Portugal has created a tax regime for companies that has one of the best tax benefits throughout Europe, including:
- Reduced corporate tax rates (5%) until 2027;
- No withholding taxes on dividend (and reserves) payments to non-resident -corporate or individual – shareholders (provided the same are not located in blacklisted jurisdictions) and no taxation (corporate income tax) on dividends and reserves received from subsidiaries (applicable criteria) as these profits are removed from the taxable income;
- No taxation of capital gains upon sale of subsidiaries (applicable criteria) and, as well, on capital gains originated upon disposal – by non-resident shareholders – of participation held in the Portuguese Company;
The corporate tax savings in Portugal VS UK
At RHJ Accountants we recognise, more than ever, that our clients are globally mobile and may choose to live in “white listed” jurisdictions such as Portugal that, in the same way as the UK does, offer tax incentives to attract wealth and expertise that will ultimately grow the economy.
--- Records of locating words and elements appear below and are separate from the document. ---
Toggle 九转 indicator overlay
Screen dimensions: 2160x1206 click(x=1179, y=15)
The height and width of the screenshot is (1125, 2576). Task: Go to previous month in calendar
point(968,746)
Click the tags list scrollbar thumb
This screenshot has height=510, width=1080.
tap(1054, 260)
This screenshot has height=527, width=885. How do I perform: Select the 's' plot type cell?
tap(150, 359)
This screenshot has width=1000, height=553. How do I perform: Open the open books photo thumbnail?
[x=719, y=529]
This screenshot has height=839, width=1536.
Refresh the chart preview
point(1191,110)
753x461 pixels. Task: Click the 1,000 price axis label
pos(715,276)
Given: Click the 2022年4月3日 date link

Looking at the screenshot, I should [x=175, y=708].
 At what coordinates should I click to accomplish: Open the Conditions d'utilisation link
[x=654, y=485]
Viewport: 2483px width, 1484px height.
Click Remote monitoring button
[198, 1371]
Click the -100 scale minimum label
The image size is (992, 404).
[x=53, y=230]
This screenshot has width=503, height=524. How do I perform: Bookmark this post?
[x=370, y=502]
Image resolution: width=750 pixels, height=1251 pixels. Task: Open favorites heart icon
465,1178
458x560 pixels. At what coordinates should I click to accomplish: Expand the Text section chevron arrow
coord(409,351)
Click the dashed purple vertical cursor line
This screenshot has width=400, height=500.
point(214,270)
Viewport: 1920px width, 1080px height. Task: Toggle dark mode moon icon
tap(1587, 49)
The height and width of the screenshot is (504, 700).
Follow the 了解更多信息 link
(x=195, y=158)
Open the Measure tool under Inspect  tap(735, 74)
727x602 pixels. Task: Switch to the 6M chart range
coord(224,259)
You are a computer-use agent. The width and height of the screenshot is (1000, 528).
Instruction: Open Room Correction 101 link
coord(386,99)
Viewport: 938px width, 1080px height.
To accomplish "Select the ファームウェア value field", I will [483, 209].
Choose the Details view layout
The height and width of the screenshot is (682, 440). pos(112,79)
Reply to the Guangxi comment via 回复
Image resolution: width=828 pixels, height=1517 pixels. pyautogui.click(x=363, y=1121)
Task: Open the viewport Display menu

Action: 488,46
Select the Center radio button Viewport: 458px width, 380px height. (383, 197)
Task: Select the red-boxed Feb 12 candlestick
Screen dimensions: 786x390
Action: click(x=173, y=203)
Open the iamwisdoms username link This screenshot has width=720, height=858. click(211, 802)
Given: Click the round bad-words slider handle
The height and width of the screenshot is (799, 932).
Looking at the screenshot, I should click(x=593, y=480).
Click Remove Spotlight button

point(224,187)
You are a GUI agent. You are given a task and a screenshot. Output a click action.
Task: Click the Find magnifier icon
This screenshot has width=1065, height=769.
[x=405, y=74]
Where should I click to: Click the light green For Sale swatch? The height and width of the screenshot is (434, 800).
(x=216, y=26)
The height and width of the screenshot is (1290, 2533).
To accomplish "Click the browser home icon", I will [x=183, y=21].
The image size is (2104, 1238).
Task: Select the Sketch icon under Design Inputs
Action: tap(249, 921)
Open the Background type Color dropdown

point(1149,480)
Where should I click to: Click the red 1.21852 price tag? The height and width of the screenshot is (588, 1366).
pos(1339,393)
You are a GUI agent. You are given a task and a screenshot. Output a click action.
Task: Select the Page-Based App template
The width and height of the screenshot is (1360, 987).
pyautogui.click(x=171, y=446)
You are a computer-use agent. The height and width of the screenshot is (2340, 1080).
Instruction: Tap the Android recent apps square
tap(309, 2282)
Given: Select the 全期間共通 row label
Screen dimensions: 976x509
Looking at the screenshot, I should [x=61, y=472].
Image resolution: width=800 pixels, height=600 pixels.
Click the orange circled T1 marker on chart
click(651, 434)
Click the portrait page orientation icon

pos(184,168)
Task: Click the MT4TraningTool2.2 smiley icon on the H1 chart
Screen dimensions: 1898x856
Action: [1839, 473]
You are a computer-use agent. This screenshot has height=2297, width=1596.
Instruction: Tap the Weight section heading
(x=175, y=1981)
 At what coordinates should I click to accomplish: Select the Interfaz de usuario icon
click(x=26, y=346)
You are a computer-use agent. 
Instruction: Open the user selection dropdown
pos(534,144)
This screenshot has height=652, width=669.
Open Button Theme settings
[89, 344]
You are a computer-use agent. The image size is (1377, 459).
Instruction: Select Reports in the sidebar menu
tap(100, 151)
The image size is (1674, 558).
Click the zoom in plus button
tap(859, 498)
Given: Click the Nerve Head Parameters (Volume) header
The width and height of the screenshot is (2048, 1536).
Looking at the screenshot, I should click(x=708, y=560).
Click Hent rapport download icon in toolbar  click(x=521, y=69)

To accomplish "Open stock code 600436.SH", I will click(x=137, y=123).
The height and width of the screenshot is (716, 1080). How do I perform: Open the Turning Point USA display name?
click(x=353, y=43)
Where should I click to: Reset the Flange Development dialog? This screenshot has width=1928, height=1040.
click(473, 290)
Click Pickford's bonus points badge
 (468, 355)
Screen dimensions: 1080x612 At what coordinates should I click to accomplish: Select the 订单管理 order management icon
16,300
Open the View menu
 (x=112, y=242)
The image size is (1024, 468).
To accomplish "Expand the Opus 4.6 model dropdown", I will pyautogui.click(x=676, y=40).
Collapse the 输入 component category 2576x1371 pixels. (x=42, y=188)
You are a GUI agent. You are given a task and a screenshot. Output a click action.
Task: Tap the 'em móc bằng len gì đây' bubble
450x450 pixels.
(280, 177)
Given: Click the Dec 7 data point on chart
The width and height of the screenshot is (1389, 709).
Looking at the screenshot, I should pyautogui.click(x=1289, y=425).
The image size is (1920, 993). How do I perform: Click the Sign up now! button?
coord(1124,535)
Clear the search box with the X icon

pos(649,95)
We have seen a massive increase in enquiries from UK companies looking to save on their corporate tax and reduce their Brexit export headaches. We review each company’s operational strategy, case by case and help them shift their operations to Portugal in a tax compliant and stress free way.
Our international team of specialists operate from offices in the UK and Portugal. We work together synergistically to provide tax efficient solutions to our clients to help them grow their business whilst keeping tax liabilities to a minimum.